Steinway Hall, 1925-2014
In 1925, the Steinway and Sons piano company opened a combination recital hall and retail center at this location known as "Steinway Hall." The ornate showrooms were only a block away from Carnegie Hall and replaced the original Steinway Hall, which had opened in 1866 on East 14th. The "new" Steinway Hall of 1925 featured recording studios and opened with a live radio broadcast. Some of the world's most famous pianists and composers performed at this location, including Sergei Rachmaninoff. In 2012, the company announced that they were selling the building and moving their retail outlet to an office building built in the 1970s. The new retail space includes a storefront with large glass windows that may be less of a tourist destination and more of a traditional retail space. “It’s not like somebody who’s just come from a concert [at Carnegie Hall] wanders across the street to buy a piano,” the architect of the new space said in an interview with the New York Times.

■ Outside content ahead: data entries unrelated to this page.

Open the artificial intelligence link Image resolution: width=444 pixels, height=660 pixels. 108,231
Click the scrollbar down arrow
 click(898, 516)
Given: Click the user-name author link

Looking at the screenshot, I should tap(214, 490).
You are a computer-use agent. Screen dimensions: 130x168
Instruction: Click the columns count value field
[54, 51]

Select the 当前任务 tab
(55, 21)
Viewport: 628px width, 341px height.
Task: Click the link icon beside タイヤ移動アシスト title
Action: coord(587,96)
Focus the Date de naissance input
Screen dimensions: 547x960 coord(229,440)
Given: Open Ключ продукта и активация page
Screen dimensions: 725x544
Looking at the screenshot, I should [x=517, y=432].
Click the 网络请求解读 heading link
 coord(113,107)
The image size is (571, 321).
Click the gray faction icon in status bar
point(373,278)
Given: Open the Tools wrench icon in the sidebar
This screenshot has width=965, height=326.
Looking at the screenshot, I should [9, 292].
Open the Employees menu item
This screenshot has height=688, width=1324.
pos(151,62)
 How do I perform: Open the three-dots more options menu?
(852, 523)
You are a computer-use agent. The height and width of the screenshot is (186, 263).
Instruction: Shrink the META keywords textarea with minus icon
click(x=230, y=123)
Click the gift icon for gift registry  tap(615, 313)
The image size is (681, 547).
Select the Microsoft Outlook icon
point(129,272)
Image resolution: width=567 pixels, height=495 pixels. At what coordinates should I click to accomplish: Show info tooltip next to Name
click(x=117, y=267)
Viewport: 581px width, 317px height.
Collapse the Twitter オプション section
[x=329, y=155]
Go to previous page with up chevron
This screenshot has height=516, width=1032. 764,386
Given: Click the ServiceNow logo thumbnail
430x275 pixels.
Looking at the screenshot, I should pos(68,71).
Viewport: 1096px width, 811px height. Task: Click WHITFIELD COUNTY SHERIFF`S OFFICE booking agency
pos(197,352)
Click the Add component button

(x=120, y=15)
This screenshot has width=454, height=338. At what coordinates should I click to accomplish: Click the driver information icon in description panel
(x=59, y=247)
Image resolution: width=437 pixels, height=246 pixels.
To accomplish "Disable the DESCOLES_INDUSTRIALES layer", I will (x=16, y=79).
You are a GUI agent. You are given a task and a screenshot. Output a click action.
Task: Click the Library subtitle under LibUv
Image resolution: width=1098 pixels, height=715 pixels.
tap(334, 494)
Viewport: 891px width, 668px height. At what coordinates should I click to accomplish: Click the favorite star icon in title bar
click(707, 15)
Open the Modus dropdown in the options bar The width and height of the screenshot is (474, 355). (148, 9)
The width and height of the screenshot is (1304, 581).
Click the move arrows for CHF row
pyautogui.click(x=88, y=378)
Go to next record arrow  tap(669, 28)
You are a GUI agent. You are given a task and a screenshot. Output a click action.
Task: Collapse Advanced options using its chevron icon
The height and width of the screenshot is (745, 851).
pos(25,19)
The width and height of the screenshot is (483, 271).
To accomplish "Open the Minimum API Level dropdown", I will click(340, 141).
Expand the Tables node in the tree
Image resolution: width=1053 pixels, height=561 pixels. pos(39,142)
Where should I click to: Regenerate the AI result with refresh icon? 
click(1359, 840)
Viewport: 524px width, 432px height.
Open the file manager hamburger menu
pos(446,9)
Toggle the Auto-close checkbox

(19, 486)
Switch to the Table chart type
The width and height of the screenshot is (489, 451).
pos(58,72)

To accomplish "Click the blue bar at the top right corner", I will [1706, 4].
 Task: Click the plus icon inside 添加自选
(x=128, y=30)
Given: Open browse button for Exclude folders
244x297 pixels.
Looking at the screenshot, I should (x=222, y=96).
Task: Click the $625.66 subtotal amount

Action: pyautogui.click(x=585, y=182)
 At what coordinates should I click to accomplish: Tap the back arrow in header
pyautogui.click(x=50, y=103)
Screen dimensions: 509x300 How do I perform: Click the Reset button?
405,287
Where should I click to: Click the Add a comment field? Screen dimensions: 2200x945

The rotunda at Steinway Hall was a center of New York's cultural scene for over eight decades and was designed by the same firm that created Grand Central
Backstory and Context
In 1866, the Steinway and Sons piano company opened a combination recital hall and retail center in New York City. Known as "Steinway Hall" and originally located at 71-73 East 14th Street, the elegant showrooms and concert hall could accommodate over 2000 guests. As a result, Steinway Hall not only hosted concerts, but readings and performances from literary icons such as Charles Dickens. This original Steinway Hall was also home to the New York Philharmonic prior to the completion of Carnegie Hall in 1891. In 1925, the company moved from East 14th Street to this location, across the street from Carnegie Hall. In 2012, the company announced that they had sold this building and would open a more modern retail outlet at 1133 Avenue of the Americas.